April 29, 2021
Article
Following the publication of the Government’s Agricultural Transition Plan in November 2020 further details are continuing to emerge regarding the schemes to replace the Basic Payment Scheme which is due to be phased out by 2027.
The Sustainable Farming Incentive (SFI) is due to be launched mid-2022 to all Basic Payment Scheme recipients. This is one of three new components that will make up the Environmental Land Management Scheme (the others being local nature recovery and landscape recovery, both of which will be piloted next year). The SFI will pay farmers for actions they take (going beyond regulatory requirements) to manage their land in an environmentally sustainable way. Actions will be grouped into packages set out as standards. Further details of these standards have now been released as farmers have been invited to make applications to enter a pilot scheme for the SFI which will run from October 2021. During the first phase of piloting participants will select from a set of 8 standards to build their agreements. Within each standard there will be three levels for participants to choose from – introductory, intermediate, and advanced. These standards and proposed payment rates are set out below:
The idea of this approach is to enable farmers to develop an agreement that works for their business. It is also planned for the scheme to expand over time. It will start with a core set of sustainable farming actions, which will build incrementally as more funding becomes available from the reductions in BPS payments.

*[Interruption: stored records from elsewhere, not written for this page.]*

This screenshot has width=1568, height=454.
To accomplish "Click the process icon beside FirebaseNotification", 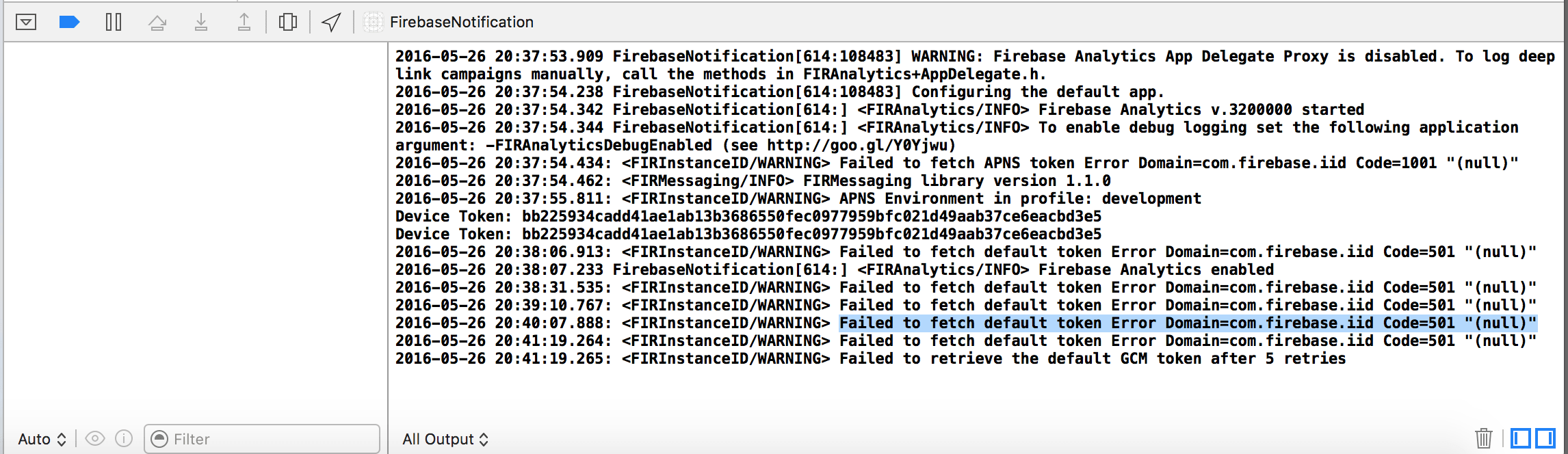I will point(373,22).
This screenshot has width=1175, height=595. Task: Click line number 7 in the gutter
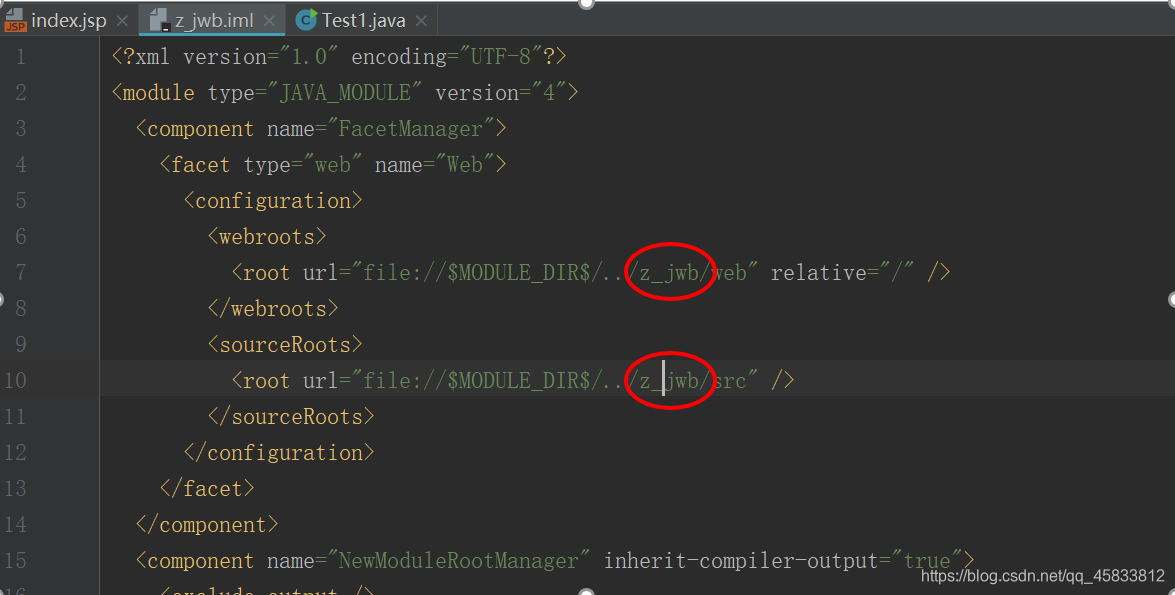pos(20,272)

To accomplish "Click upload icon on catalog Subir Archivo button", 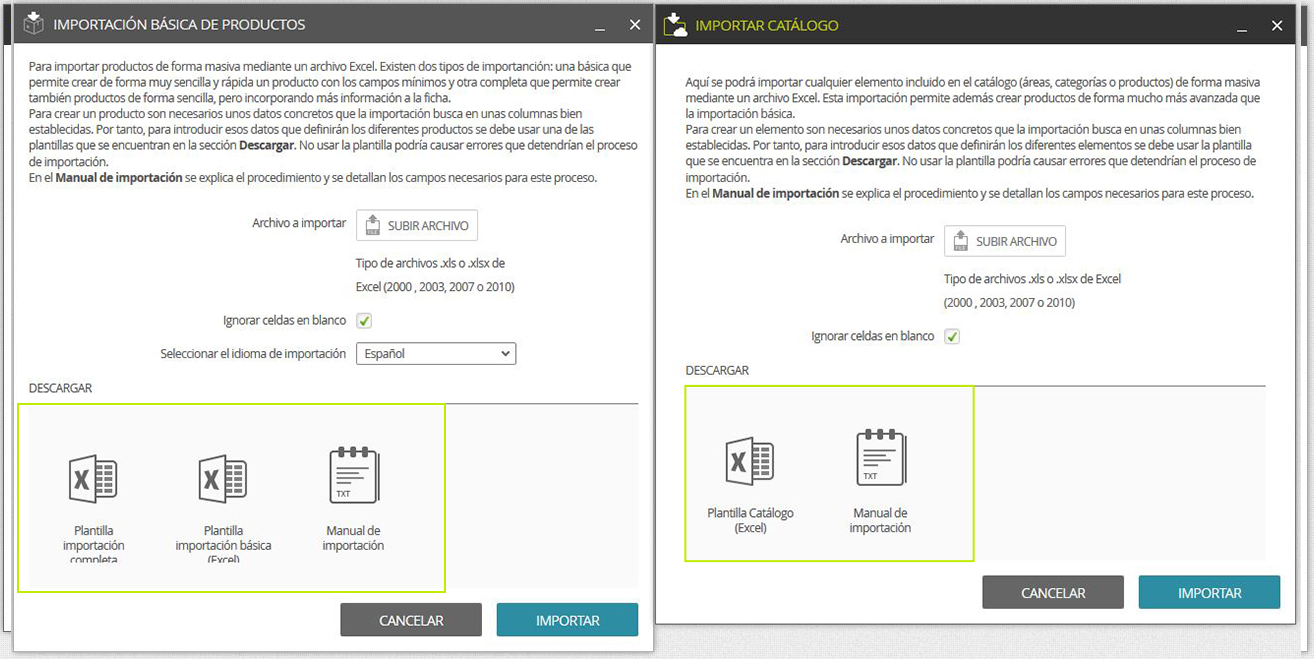I will point(960,241).
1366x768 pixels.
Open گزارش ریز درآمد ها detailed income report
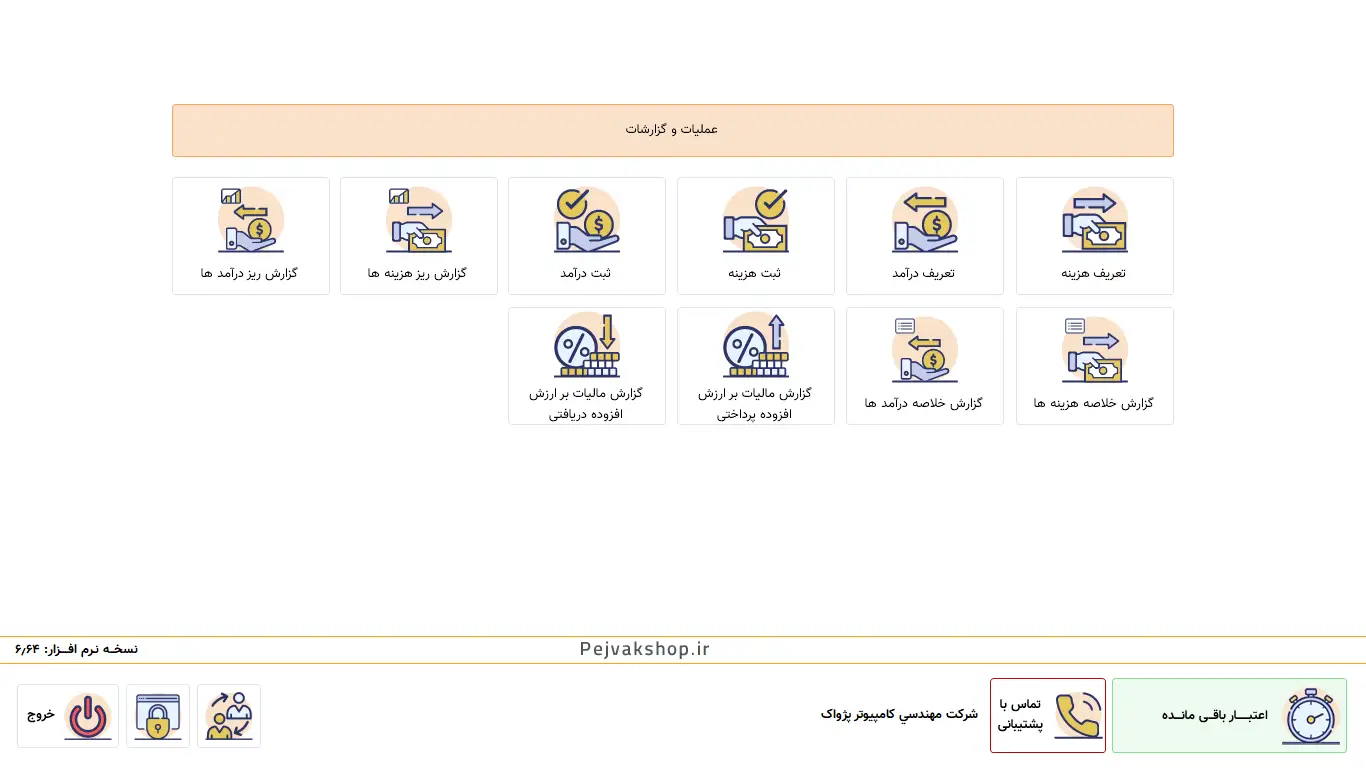click(x=250, y=236)
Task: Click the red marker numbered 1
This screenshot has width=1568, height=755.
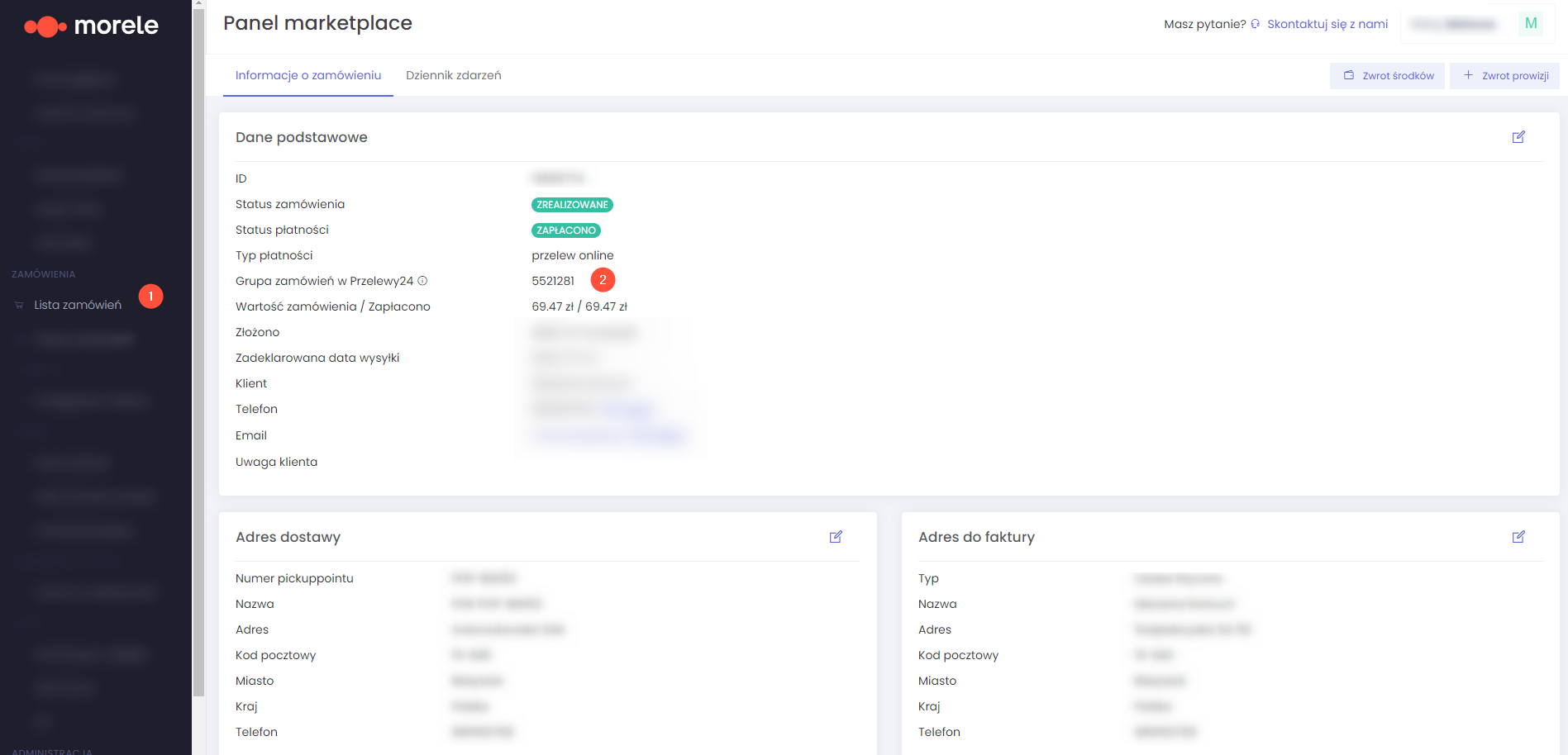Action: click(150, 296)
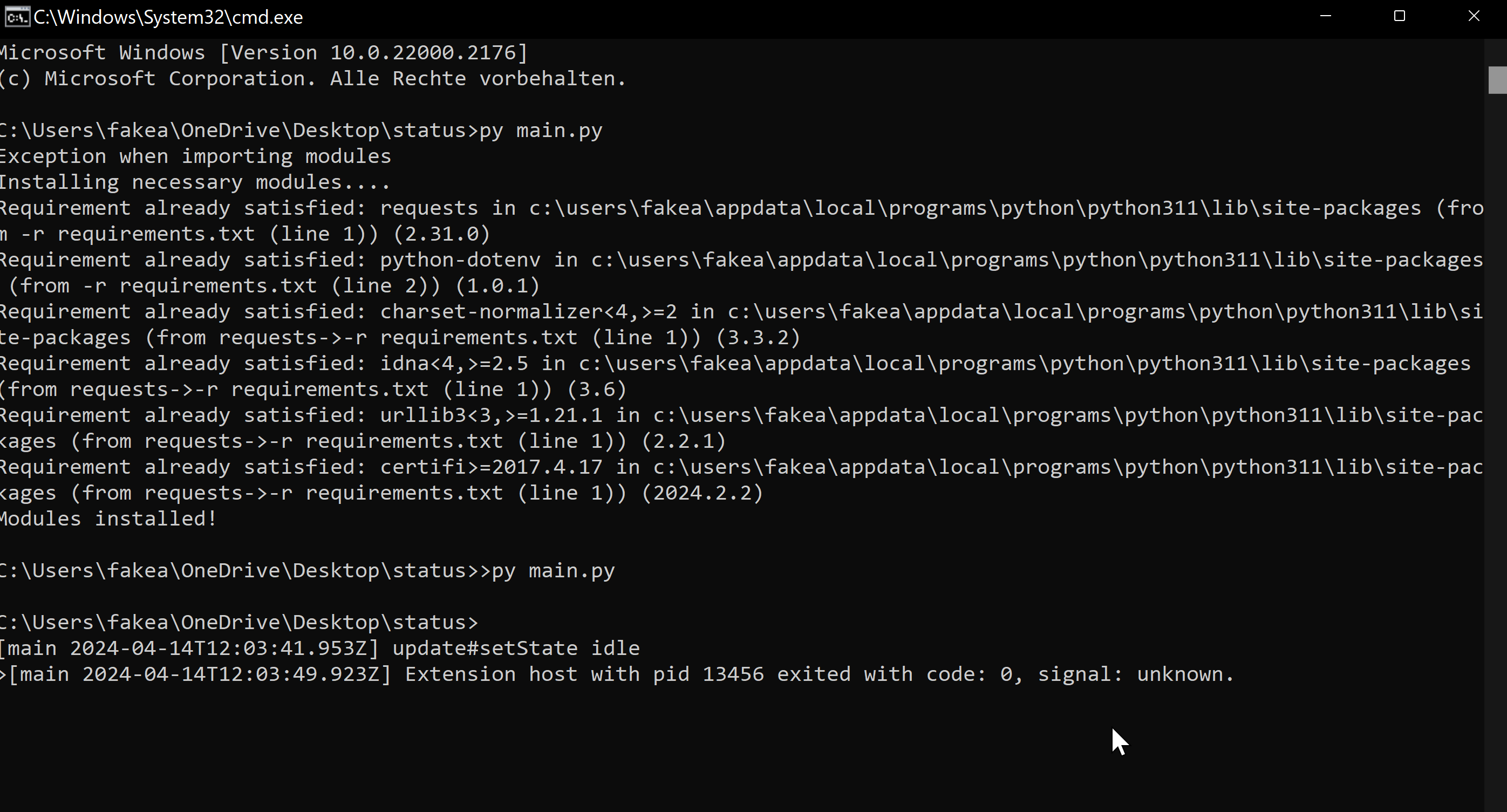Minimize the cmd.exe window
The width and height of the screenshot is (1507, 812).
(1326, 16)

Further information will be forthcoming in the summer as to the details for each standard and the 3 different levels. The payment rates for these options are also being continuously reviewed prior to the launch in 2022.
In the meantime, the countryside stewardship scheme remains available for those wishing to enter a scheme sooner and ‘plug the gap’ that will be left from diminishing BPS payments. DEFRA have stated that anyone in a countryside stewardship scheme that starts after January 2021 who secures a place in the environmental land management scheme will be able to withdraw and transfer to the new scheme with no penalty at agreed exit points.